O secretário da Comissão Episcopal das Vocações e Ministérios realça que nestas atas recuperaram a intervenção de abertura de D. António Francisco dos Santos, antigo bispo do Porto falecido em 2017, que “faz evocar alegria, o entusiasmo” que colocava nestas questões.

“A publicação destes testemunhos ajuda, agora e num futuro próximo, a compreendermos a evolução da própria formação, das preocupações dos sacerdotes ao longo dos últimos anos”, sublinha o padre José Alfredo Costa.

O sacerdote recorda que em 2015 os simpósios contaram com a participação do monge Luciano Manicardi, do mosteiro italiano de Bose, que testemunhou a necessidade de formação “completa, permanente e atual do sacerdote” para acompanhar as pessoas nas circunstâncias da vida, “cada vez, mais novas, exigentes, complexas”.

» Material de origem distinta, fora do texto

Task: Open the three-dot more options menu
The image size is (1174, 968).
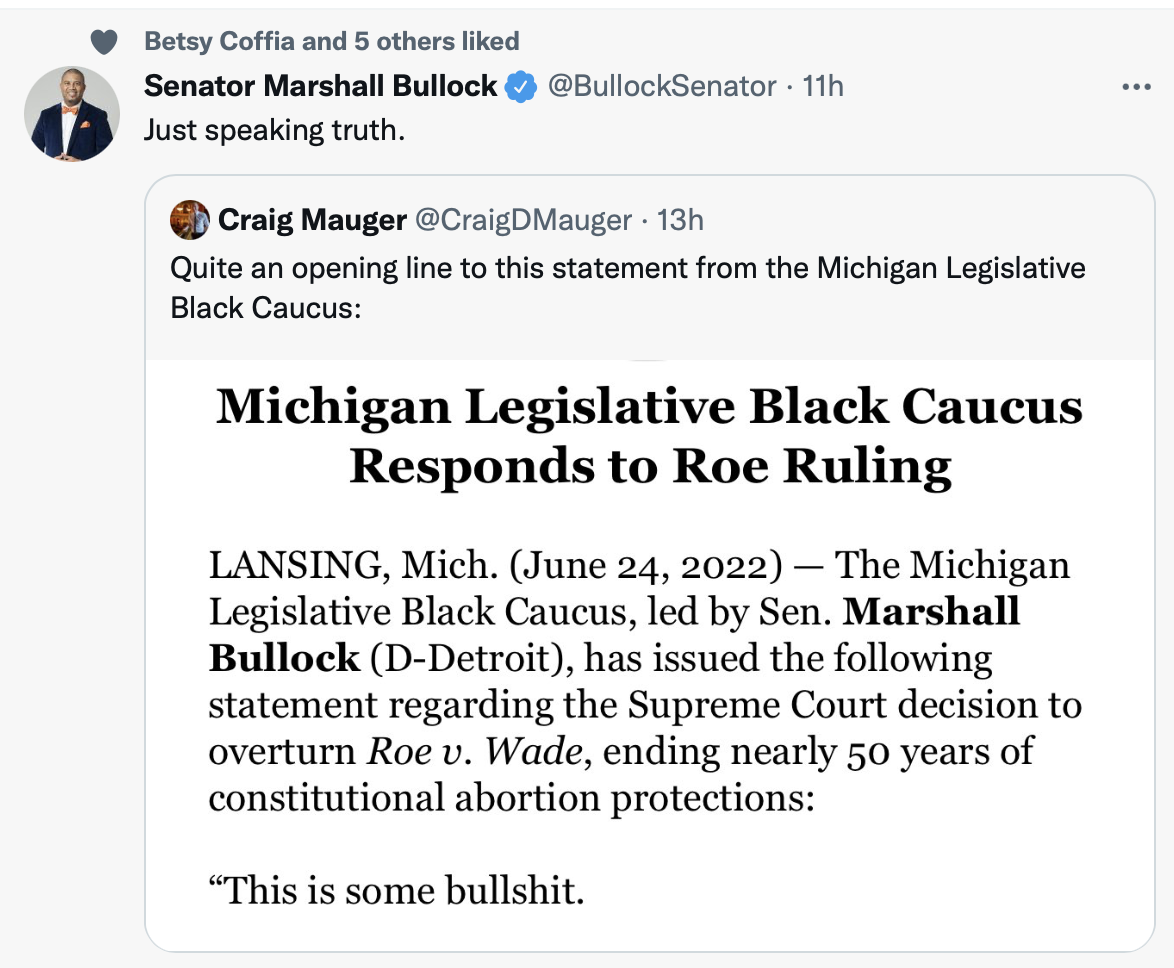Action: pos(1137,88)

“Em cada circunstância, momento da história, há pequeninas acentuações que os simpósios procuraram tratar, trabalhar e dar elementos para que as pessoas possam viver melhor o seu ministério”, acrescenta.

Segundo o padre José Alfredo Costa, estes encontros que se realizam a cada três anos procuram concentrar, numa semana, o estudo e a reflexão que depois ajude no dia-a-dia “tantas solicitações pastorais e humanas” que o padre ou sacerdote têm.

O sacerdote adianta que durante a formação no seminário e na formação académica nas faculdades de Teologia “é sempre” destacada a “necessidade de uma atualização permanente, da formação continua a vários níveis”.

O Simpósio do Clero 2018, que vai comemorar a bodas de prata destes encontros, vai ter como tema ‘O Padre: ministro e testemunha da alegria do Evangelho’, de 3 a 6 de setembro, em Fátima.